GitHub will implement local publishing with mandatory 2FA, granular tokens that expire after seven days, and trusted publishing.

GitHub vulnerability

In the light of recent supply chain attacks targeting the NPM ecosystem, GitHub will implement tighter authentication and publishing rules meant to improve the NPM registry’s security.

Several major incidents occurred over the past three months, with the most recent involving the Shai-Hulud self-replicating worm that impacted dozens of maintainer accounts last week. The attackers compromised 195 packages and pushed over 500 malicious package versions to the registry.

A week before, 18 NPM packages maintained by Josh Junon were injected with malware after the maintainer fell victim to a phishing campaign impersonating NPM support.
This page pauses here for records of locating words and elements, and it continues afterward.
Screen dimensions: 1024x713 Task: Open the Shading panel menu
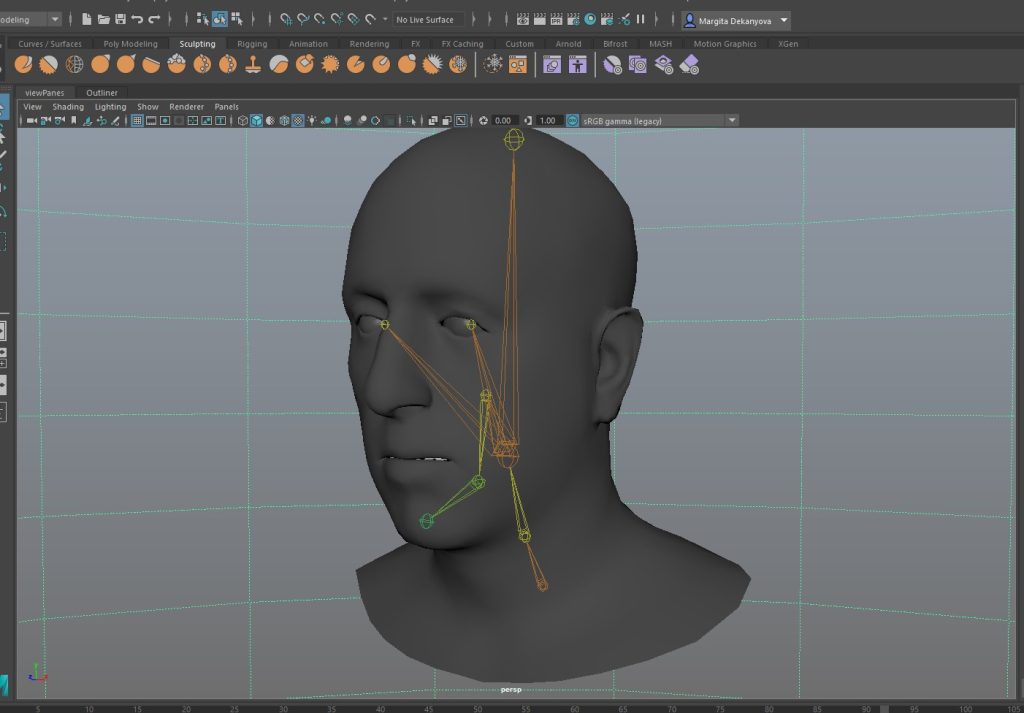pos(68,106)
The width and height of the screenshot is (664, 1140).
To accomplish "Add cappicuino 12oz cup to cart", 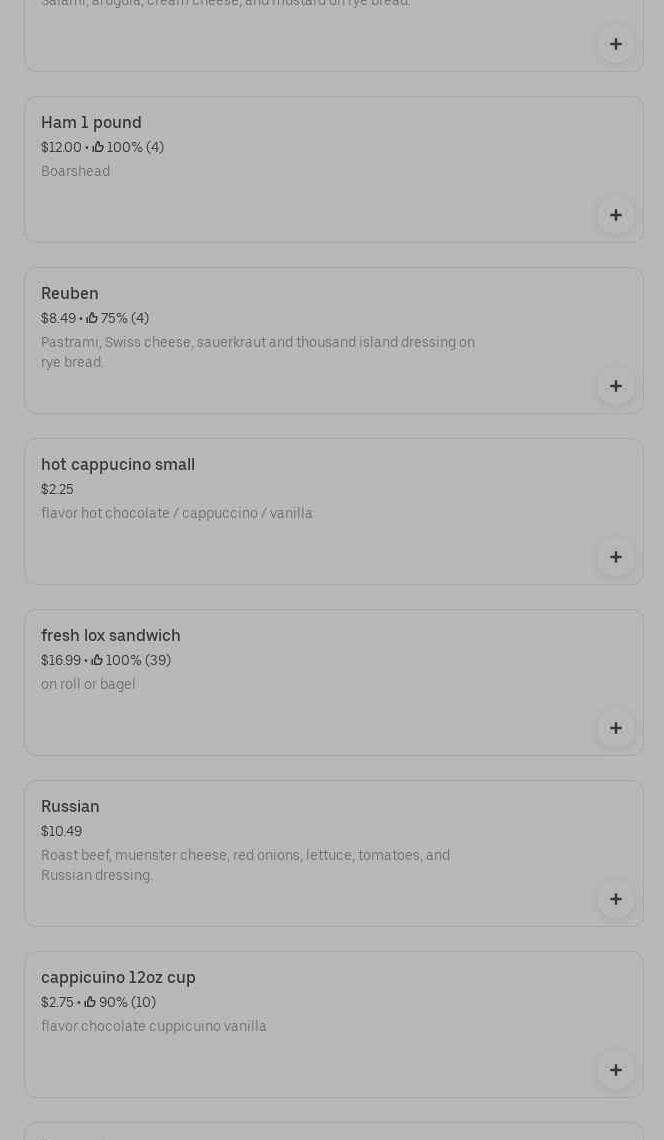I will point(616,1070).
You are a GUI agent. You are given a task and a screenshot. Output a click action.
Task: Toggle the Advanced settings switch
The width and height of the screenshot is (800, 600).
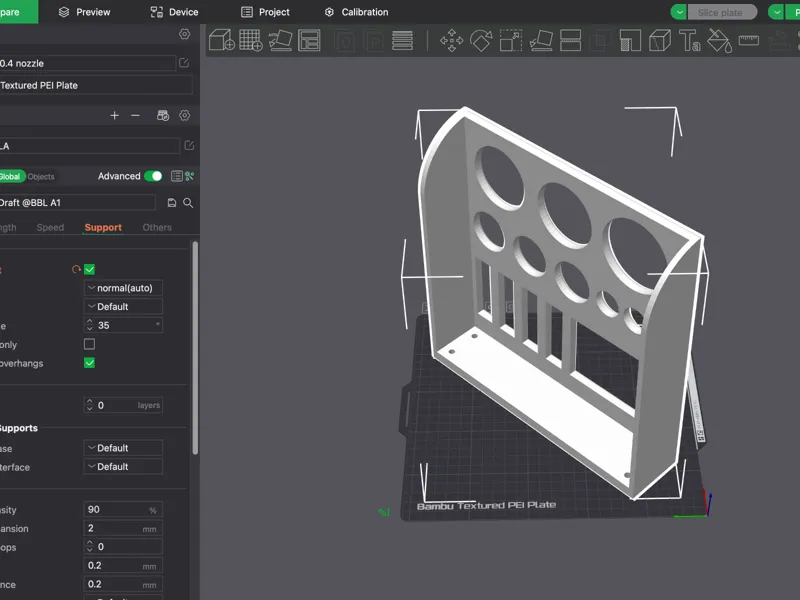click(153, 176)
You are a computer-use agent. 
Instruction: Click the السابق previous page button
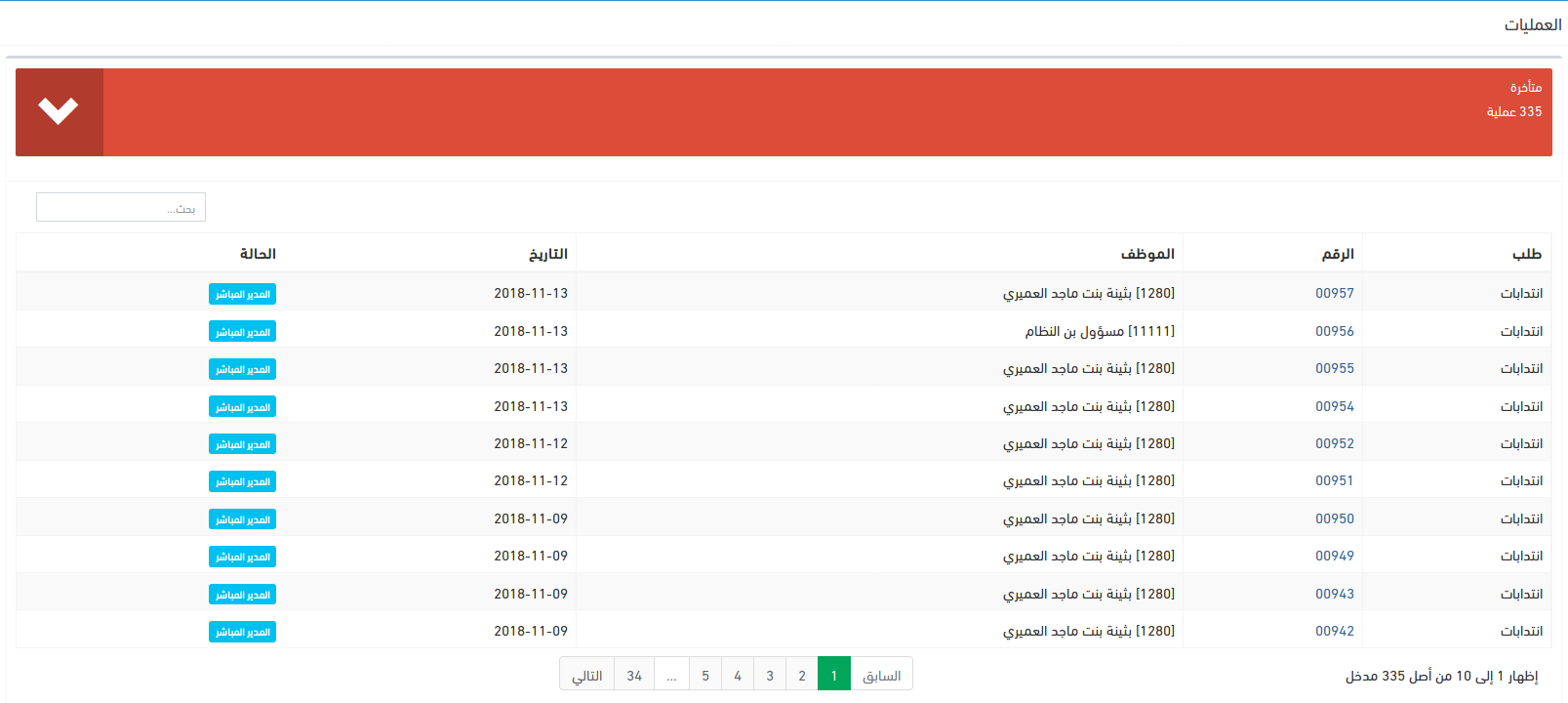(881, 676)

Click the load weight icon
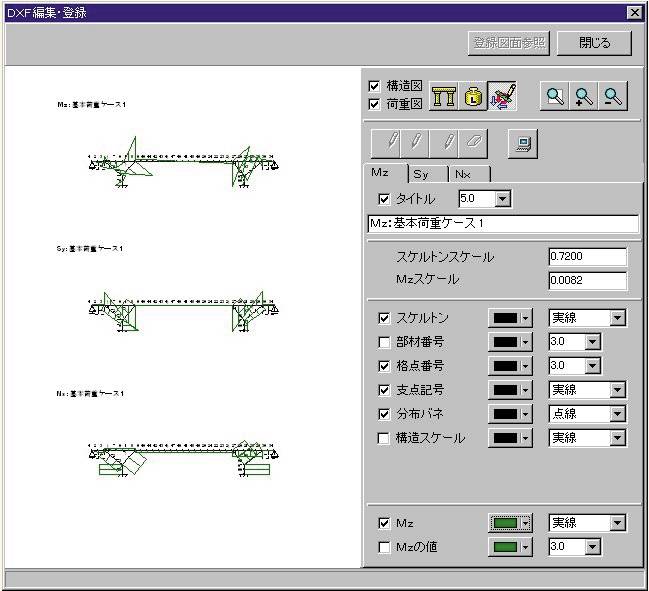473,96
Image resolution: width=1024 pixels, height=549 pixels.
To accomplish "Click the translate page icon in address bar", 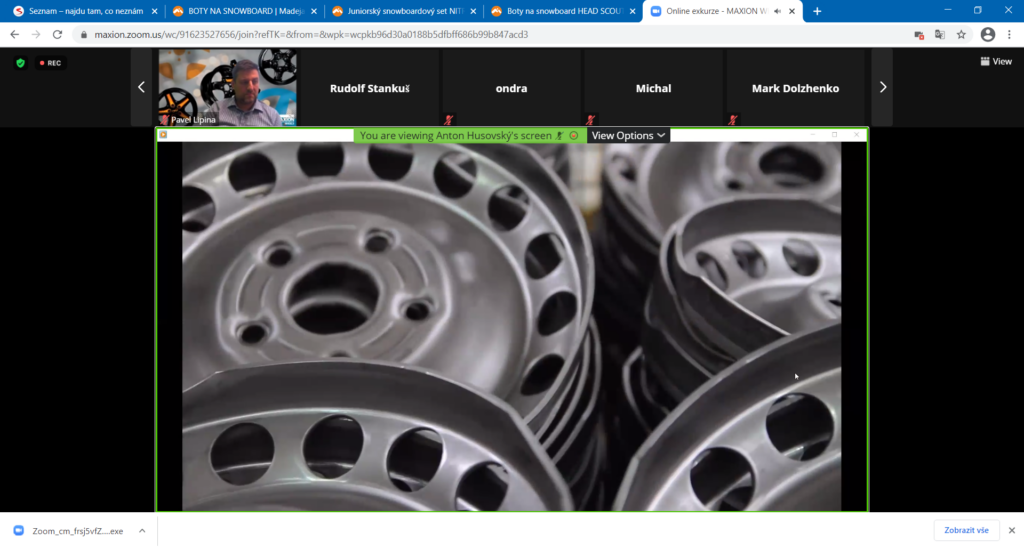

The packages have over 2.5 billion weekly downloads.

In July, multiple packages with combined weekly downloads of over 30 million were poisoned after attackers using typosquatting to impersonate the Node.js package registry targeted their maintainers.

According to GitHub, the Shai-Hulud attack triggered swift action from the platform and the community to remove the malicious packages and block the upload of new malware that could have led to a significantly higher number of infections.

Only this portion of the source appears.